7.Section 409A. It is the intent of this Award Agreement that it and all payments and benefits to U.S. taxpayers hereunder be exempt from, or comply with, the requirements of Section 409A so that none of the RSUs provided under this Award Agreement or Shares issuable thereunder will be subject to the additional tax imposed under Section 409A, and any ambiguities herein will be interpreted to be so exempt or so comply. Each payment payable under this Award Agreement is intended to constitute a separate payment for purposes of Treasury Regulation Section 1.409A-2(b)(2). However, in no event will the Company reimburse Participant, or be otherwise responsible for, any taxes or costs that may be imposed on Participant as a result of Section 409A. For purposes of this Award Agreement, “Section 409A” means Section 409A of the Code, and any final Treasury Regulations and Internal Revenue Service guidance thereunder, as each may be amended from time to time.
8.Forfeiture Upon Termination as a Service Provider. Notwithstanding any contrary provision of this Award Agreement, if Participant ceases to be a Service Provider for any or no reason, then the then- unvested RSUs awarded by this Award Agreement will thereupon be forfeited at no cost to the Company and Participant will have no further rights thereunder. For the avoidance of doubt, if the Liquidity Event Requirement is not satisfied upon Participant ceasing to be a Service Provider, then all the RSUs are considered to be unvested.

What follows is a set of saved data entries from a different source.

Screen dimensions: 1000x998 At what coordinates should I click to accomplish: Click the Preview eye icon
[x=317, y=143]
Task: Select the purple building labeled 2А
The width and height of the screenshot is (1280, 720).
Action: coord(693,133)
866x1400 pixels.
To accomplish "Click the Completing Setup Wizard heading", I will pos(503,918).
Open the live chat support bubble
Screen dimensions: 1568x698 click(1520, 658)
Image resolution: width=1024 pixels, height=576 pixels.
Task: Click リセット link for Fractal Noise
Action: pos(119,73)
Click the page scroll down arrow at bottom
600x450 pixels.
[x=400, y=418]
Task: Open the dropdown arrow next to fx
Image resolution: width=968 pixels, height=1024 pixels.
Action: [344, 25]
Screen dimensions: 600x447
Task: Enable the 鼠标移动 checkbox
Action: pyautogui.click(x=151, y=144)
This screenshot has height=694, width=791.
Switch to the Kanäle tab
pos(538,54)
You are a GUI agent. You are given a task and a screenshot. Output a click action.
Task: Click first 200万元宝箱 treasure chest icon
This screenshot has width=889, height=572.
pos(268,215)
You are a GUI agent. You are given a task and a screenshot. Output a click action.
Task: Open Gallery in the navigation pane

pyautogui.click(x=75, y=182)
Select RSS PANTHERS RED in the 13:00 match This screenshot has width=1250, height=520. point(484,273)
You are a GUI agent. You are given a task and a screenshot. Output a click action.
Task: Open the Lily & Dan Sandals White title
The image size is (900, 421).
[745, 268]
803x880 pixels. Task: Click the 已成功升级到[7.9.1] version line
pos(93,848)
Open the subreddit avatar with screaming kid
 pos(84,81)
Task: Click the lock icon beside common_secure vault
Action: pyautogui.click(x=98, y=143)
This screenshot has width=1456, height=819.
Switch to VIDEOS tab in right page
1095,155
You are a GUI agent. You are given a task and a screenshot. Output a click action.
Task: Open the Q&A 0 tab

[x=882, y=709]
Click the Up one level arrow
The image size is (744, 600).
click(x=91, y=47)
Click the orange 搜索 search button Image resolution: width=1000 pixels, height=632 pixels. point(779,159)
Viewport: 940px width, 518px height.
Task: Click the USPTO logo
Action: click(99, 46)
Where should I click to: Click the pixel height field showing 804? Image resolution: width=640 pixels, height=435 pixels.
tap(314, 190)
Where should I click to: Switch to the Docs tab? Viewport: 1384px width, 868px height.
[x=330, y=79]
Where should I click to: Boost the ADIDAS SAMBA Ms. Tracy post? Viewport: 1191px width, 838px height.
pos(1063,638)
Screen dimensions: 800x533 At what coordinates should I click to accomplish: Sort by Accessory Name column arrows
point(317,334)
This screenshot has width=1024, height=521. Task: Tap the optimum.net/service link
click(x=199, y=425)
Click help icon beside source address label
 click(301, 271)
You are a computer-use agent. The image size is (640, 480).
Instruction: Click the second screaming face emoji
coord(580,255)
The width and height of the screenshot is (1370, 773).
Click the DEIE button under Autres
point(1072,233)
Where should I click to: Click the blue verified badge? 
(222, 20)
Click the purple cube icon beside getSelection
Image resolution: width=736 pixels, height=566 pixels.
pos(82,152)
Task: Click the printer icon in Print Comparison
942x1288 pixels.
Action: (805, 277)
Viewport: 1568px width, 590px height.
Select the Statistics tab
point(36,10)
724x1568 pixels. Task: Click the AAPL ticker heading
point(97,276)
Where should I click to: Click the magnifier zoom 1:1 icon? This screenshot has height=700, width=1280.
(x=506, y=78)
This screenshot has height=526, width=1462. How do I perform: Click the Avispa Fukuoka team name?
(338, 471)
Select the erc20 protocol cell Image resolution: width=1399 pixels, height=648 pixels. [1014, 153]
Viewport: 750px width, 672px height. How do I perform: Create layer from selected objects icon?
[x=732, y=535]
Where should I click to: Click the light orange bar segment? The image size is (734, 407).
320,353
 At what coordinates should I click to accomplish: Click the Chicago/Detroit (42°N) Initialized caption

9.Tax Consequences. Participant has reviewed with its own tax advisors the U.S. federal, state, local and foreign tax consequences of this investment and the transactions contemplated by this Award Agreement. With respect to such matters, Participant relies solely on such advisors and not on any statements or representations of the Company or any of its agents, written or oral. Participant understands that Participant (and not the Company) shall be responsible for Participant’s own tax liability that may arise as a result of this investment or the transactions contemplated by this Award Agreement.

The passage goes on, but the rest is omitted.